Henning Mankell, interview: Branagh is this generation’s Alec Guinness


Henning Mankell tells Jake Kerridge why he likes the BBC’s take on his Kurt Wallander crime novels - 'Wallander’ .

Kenneth Brannagh as Wallander in the BBC's adaptation of Henning Mankell's detective drama
Kenneth Brannagh as Wallander and Sarah Smart in the BBC's adaptation of Henning Mankell's detective drama
Henning Mankell rarely buys new socks until the old ones have worn out. This is not due to parsimony – the Swedish writer has, after all, sold more than 40 million copies of his novels around the world – but stems from a feeling often expressed by his fictional detective Kurt Wallander that Sweden has been in moral decline since people stopped mending their clothes.
Visiting London to celebrate the third series of the British television version of Wallander (which starts next month on BBC One), Mankell tells me that he’s been observing the same symptoms here.
“I read in a newspaper this morning about an unbelievable growth of people with mental illnesses in England. Why is that? Because more and more people are living under the shadow of being thrown away as garbage. In a throwaway society, people become disposable,” he says.
These are the same preoccupations that haunt Mankell’s angsty sleuth, brilliantly brought to life again in the new series by a stubbly, bloodshot-eyed Kenneth Branagh. But in the first episode the old loner finally admits that he cannot save Sweden single-handed and has a crack at finding contentment in a new home with his girlfriend Vanja (Saskia Reeves) and her son.
Things soon go badly wrong and Wallander ends up as despondent as ever, in a film that manages to deliver some visceral shocks and a couple of belly laughs, notably when Wallander tells a colleague he is “basically quite a cheerful person”.
His visits to Britain are rare because he spends several months every year running a theatre in Mozambique – “many people say I smile more in Africa than in Sweden” – and much of the rest of the time campaigning on political issues (he wants sanctions on Israel, is against intervention in Iran) and even knocking off the odd novel (34 so far, plus as many plays).

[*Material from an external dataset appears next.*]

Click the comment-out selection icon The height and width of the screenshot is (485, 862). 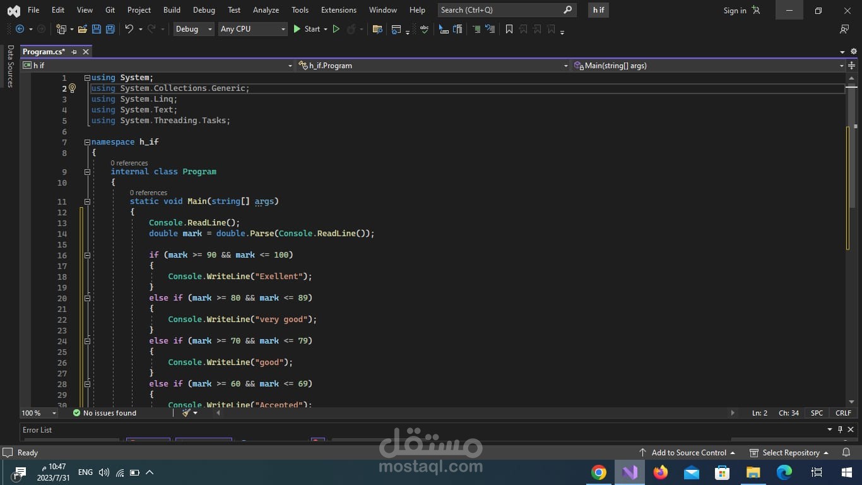477,29
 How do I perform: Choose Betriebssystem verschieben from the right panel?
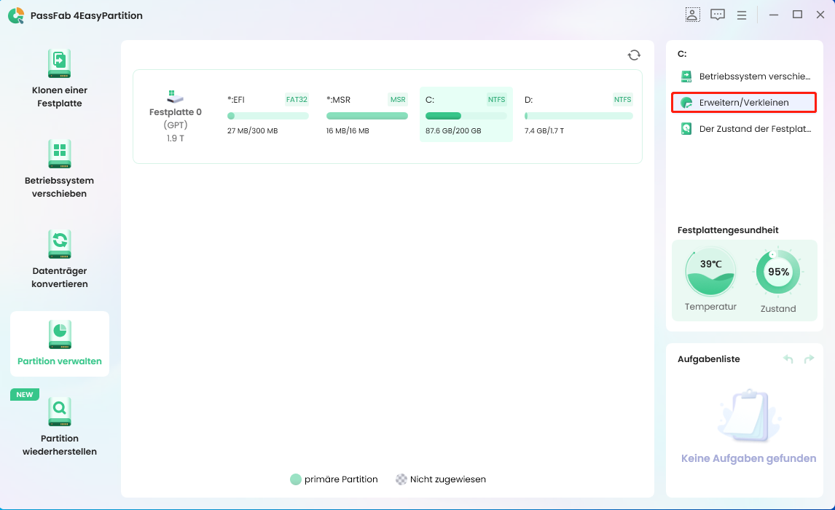point(743,76)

But since the Brits have taken Wallander to their hearts, with the Government seeing fit to give the star of the series a knighthood as the new season begins, it seemed like a propitious time to join in the celebrations here. He loves the British films, he tells me, even though he has very little to do with making them.

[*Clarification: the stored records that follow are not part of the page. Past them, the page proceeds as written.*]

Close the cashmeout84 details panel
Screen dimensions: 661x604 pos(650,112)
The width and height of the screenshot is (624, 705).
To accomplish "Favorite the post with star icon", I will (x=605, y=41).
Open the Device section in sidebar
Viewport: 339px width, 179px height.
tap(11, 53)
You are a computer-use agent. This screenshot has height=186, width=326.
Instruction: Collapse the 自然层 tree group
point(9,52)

“I think they have purified the stories. A lot of silence, a lot of thinking, sometimes very little dialogue… Not just driving, talking, driving, talking, like Morse.”
Mankell has nothing but praise for Branagh, who asked him for permission to play the role when they met at a Swedish film festival. He is pleased about his friend’s knighthood because it acknowledges Branagh’s place in the pantheon of the great British actors he admires. He ranks Branagh with Sir Alec Guinness for ability to convey emotion and thought while “listening into the silence”.
On top of his already prodigious output, Mankell has written a miniseries for Swedish television about his late father-in-law, Ingmar Bergman. The series, which will be filmed later this year, is not a pious memorial. Although Mankell created Wallander before he married Bergman’s daughter Eva, he sees similar flaws in the two men. “They both refuse to compromise over their work and they both let their families pay the price.”
I wonder how his own family views his adventures. He has been held at gunpoint in Africa and in 2010 was briefly reported dead after Israeli forces stormed a Gaza-bound aid boat he was on. “Maybe I wouldn’t have gone if I’d had small children. But my children are grown up. No, I don’t think I have treated my family as badly as Wallander does.”
Mankell is glad that other Scandinavian dramas such as The Bridge, with its socially conscious serial killer trying to draw attention to the poor, follow in the Swedish tradition of politically engaged crime writing. It was the left-wing detective stories written in the Sixties by Per Wahlöö and Maj Sjöwall that made Mankell realise that he could use the genre to explore his interest in the workings of justice.
This interest began when he was a little boy, living above the courtroom where his father worked as a judge and reading the juicier divorce case reports (“they were very exciting, a sort of pornography”). “My father thought, and now I think too, that the system of democracy is entirely based upon the system of justice. If we do not have a system of justice that people believe in, the system of democracy will fail. This is the subtext in all of the Wallander stories.”

He may have done little to halt what he sees as a moral decline in Sweden in the past half-century, but there is no mistaking the passion behind his measured words as he defends his craft. “Have I ever written anything that has really changed something? What I believe is that you can’t change anything without using art. I believe that the drops wear away the stone. I try to be part of that army.”